4. Changes to the ASC quality reporting program under the proposed rule include:
- Readopting ASC-7: ASC facility volume data on selected ASC surgical procedures
- Adopting ASC-21: Risk standardized patient reported outcome-based performance measure following elective primary total hip arthroplasty and/or total knee arthroplasty in the ASC setting
- Modifying ASC-11: Cataracts visual function, which will remain voluntary
5. CMS proposed keeping the ASC-20: COVID-19 vaccination coverage among health care personnel reporting requirement within the program, which ASCA opposes.

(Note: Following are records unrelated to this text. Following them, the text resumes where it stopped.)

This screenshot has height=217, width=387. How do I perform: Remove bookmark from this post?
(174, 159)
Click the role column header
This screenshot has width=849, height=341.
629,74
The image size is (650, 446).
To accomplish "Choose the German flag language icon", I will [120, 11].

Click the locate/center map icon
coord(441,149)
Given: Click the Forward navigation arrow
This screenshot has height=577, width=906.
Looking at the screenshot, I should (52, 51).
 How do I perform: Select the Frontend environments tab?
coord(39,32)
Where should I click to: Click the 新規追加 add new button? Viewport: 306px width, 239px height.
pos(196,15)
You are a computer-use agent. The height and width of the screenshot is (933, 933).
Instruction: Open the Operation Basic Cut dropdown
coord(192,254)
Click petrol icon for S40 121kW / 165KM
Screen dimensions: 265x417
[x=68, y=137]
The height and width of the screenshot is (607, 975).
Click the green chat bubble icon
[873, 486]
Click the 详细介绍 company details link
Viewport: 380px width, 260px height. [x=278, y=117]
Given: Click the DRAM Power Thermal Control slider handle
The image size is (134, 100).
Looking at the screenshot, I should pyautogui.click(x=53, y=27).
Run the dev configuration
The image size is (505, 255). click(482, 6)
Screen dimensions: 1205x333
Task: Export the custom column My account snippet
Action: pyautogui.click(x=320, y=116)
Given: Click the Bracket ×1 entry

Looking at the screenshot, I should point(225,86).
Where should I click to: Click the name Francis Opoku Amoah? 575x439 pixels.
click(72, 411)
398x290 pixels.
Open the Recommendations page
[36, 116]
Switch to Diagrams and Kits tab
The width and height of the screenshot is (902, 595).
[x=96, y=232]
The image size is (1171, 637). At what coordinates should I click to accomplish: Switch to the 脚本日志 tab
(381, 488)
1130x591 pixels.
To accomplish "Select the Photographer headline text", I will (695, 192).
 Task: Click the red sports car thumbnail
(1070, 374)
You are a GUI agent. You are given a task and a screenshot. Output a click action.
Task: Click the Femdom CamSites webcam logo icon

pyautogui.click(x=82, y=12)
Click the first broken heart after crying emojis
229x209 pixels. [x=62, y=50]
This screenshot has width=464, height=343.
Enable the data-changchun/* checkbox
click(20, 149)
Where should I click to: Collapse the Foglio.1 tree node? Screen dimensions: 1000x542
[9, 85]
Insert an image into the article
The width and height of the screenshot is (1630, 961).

"Clinicians in the ASC community recommended that more than 60 procedure codes be added to our Medicare payable list and CMS has proposed to add none of them," Mr. Prentice told Becker's. "We are extremely frustrated that CMS continues to use the utterly mysterious and undefined term 'typical Medicare beneficiary' when determining whether to add procedures to the list. Surgery centers are specifically designed to treat the subset of patients whose underlying overall health, as determined by their surgeon, makes them good candidates for care in our setting. Until CMS recognizes that, the Medicare program will waste untold millions of dollars each year by trapping care in higher cost settings."